» Textauszug

####################

20.09.2017

Arbeit im Bündnis fortsetzen

Interview mit der Bundesministerin Dr. Barbara Hendricks zum Bündnis für bezahlbares Wohnen und Bauen

Dr. Barbara Hendricks, Bundesministerin, Bundesministerium für Umwelt, Naturschutz, Bau und Reaktorsicherheit (BMUB)
Dr. Barbara Hendricks

Im Jahr 2014 wurde das Bündnis für bezahlbares Wohnen und Bauen durch die Bundesregierung als eines der wichtigsten Themen des Landes auf die bundespolitische Agenda gesetzt. Zu den größten Erfolgen zählt hierbei die Schaffung der neuen Baugebietskategorie "Urbanes Gebiet" sowie der Beschluss des Klimaschutzplans 2050 im November 2016. TPP sprach mit Bundesministerin Dr. Barbara Hendricks zur aktuellen Bilanz und den Fortschritten der Bündnispartner.

Zu Beginn der Legislaturperiode haben Sie das Bündnis für bezahlbares Wohnen und Bauen ins Leben gerufen. Wie fällt Ihre Bilanz aus?

Seit 2014 sitzen beim Bündnis für bezahlbares Wohnen und Bauen alle am Wohnungsbau Beteiligten an einem Tisch zusammen. Unter dem Dach des Bündnisses haben wir das bezahlbare Wohnen und Bauen als eines der wichtigsten Themen unseres Landes wieder auf die bundespolitische Agenda gesetzt. Gemeinsam haben die Bündnispartner eine bislang deutschlandweit einmalige Wohnungsbau-Offensive gestartet. Die Bündnispartner haben wichtige Impulse gesetzt, damit die dringend benötigten Wohnungen im bezahlbaren Segment errichtet werden können. Gemeinsam haben sie für die Akzeptanz des Wohnungsneubaus geworben und zukunftsfähige Formen des Wohnungsbaus wie das serielle Bauen vorangetrieben. Ein weiterer Erfolg der Bündnisarbeit ist die Schaffung der neuen Baugebietskategorie Urbanes Gebiet. Länder und Kommunen erhalten damit neue Möglichkeiten, um in begehrten Stadtlagen Wohnungen im bezahlbaren Segment zu schaffen. Auch in den kommenden Jahren benötigen wir mindestens 350.000 neue Wohnungen pro Jahr. Wir sollten die Arbeit im Bündnis fortsetzen. Bezahlbaren Wohnraum zu schaffen, ist eine Aufgabe, die Beharrlichkeit und einen langen Atem erfordert.

####################

Daten zum Auffinden von Wörtern und Elementen:
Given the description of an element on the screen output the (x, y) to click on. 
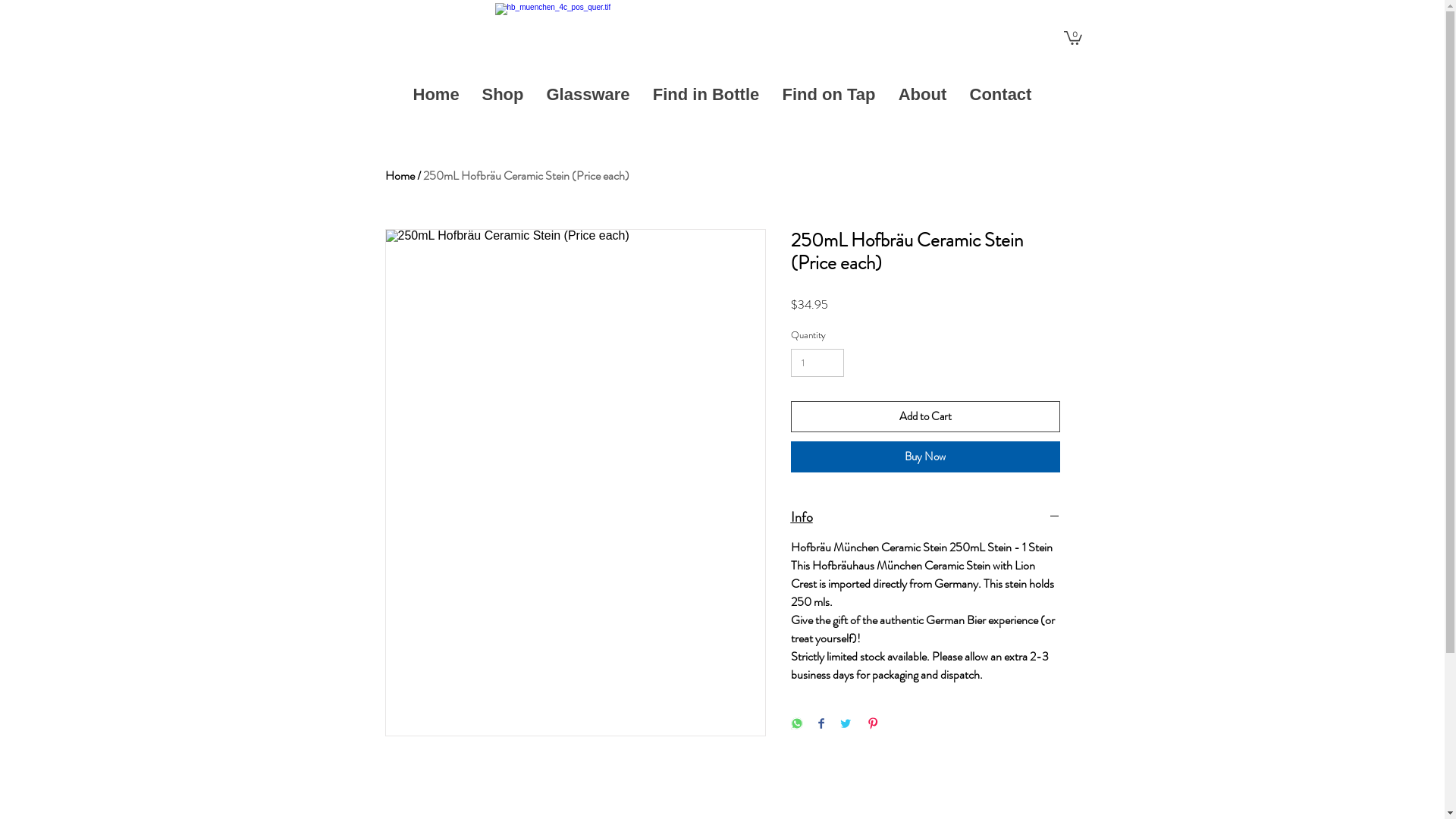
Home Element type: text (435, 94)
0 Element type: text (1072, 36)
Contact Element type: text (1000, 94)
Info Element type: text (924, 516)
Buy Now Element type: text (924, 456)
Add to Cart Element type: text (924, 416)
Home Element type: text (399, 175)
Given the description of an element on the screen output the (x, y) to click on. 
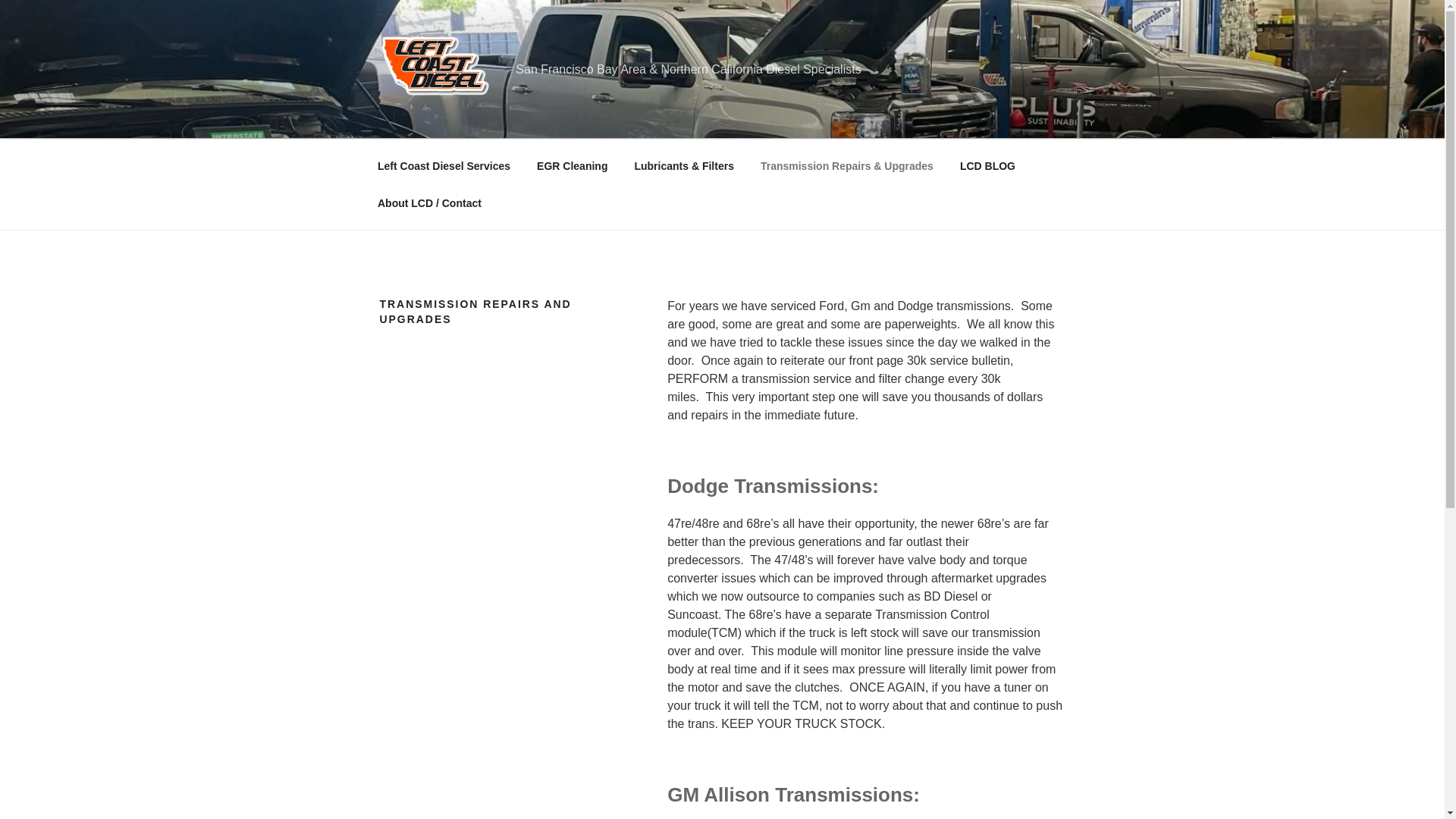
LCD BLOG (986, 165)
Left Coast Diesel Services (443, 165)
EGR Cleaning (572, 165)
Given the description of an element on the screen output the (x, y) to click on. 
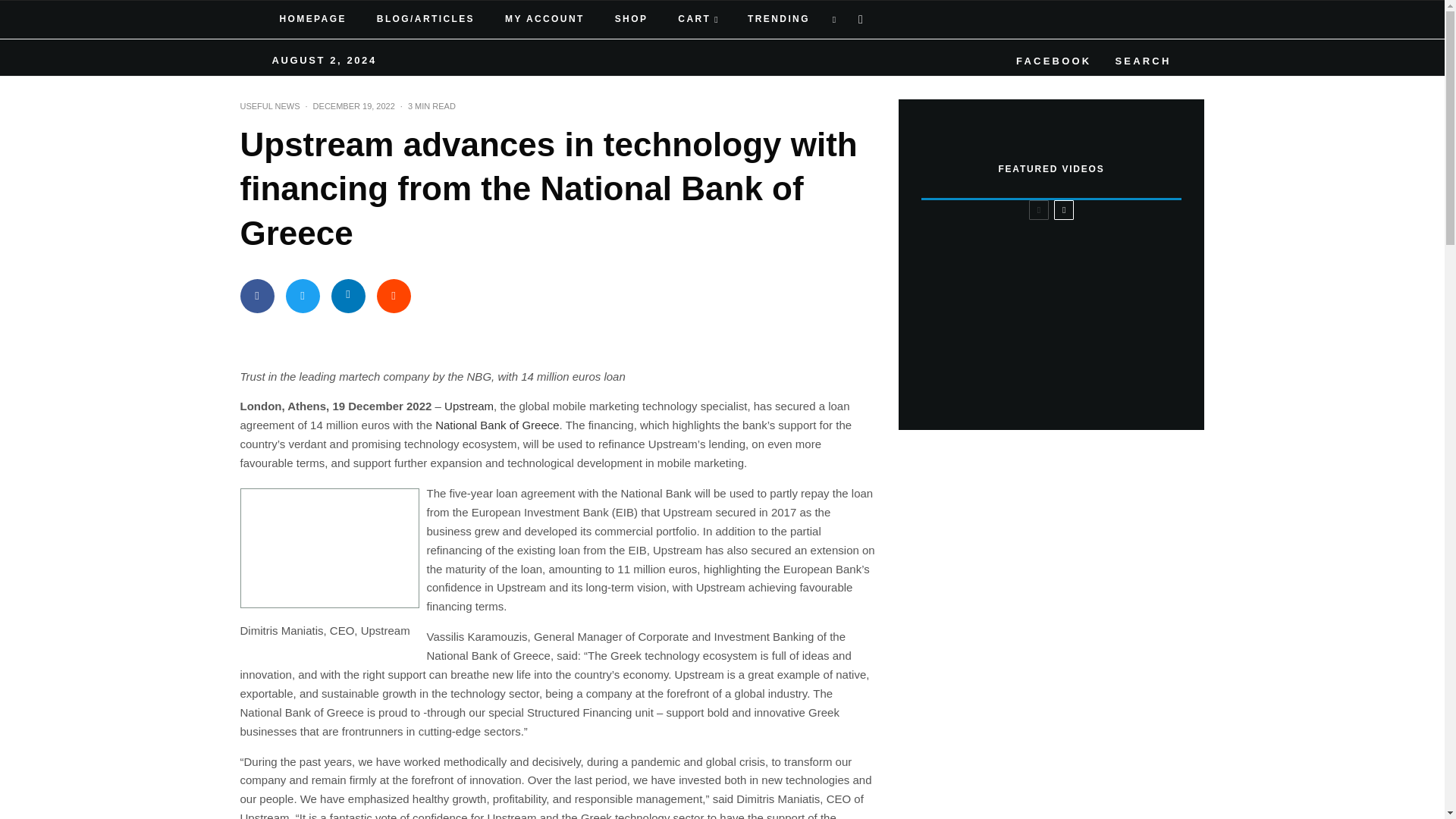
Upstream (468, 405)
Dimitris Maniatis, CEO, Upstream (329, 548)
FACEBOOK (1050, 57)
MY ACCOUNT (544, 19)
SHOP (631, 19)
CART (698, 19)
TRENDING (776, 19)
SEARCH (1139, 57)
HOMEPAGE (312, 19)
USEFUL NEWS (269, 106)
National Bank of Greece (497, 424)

####################

Übernimm aus dem Interview zum bezahlbaren Wohnen alles von „Interview mit der“ bis hinunter zu „Ihre Bilanz aus?“ Wort für Wort.

» Vollständige Ausgabe
Interview mit der Bundesministerin Dr. Barbara Hendricks zum Bündnis für bezahlbares Wohnen und Bauen

Dr. Barbara Hendricks, Bundesministerin, Bundesministerium für Umwelt, Naturschutz, Bau und Reaktorsicherheit (BMUB)
Dr. Barbara Hendricks

Im Jahr 2014 wurde das Bündnis für bezahlbares Wohnen und Bauen durch die Bundesregierung als eines der wichtigsten Themen des Landes auf die bundespolitische Agenda gesetzt. Zu den größten Erfolgen zählt hierbei die Schaffung der neuen Baugebietskategorie "Urbanes Gebiet" sowie der Beschluss des Klimaschutzplans 2050 im November 2016. TPP sprach mit Bundesministerin Dr. Barbara Hendricks zur aktuellen Bilanz und den Fortschritten der Bündnispartner.

Zu Beginn der Legislaturperiode haben Sie das Bündnis für bezahlbares Wohnen und Bauen ins Leben gerufen. Wie fällt Ihre Bilanz aus?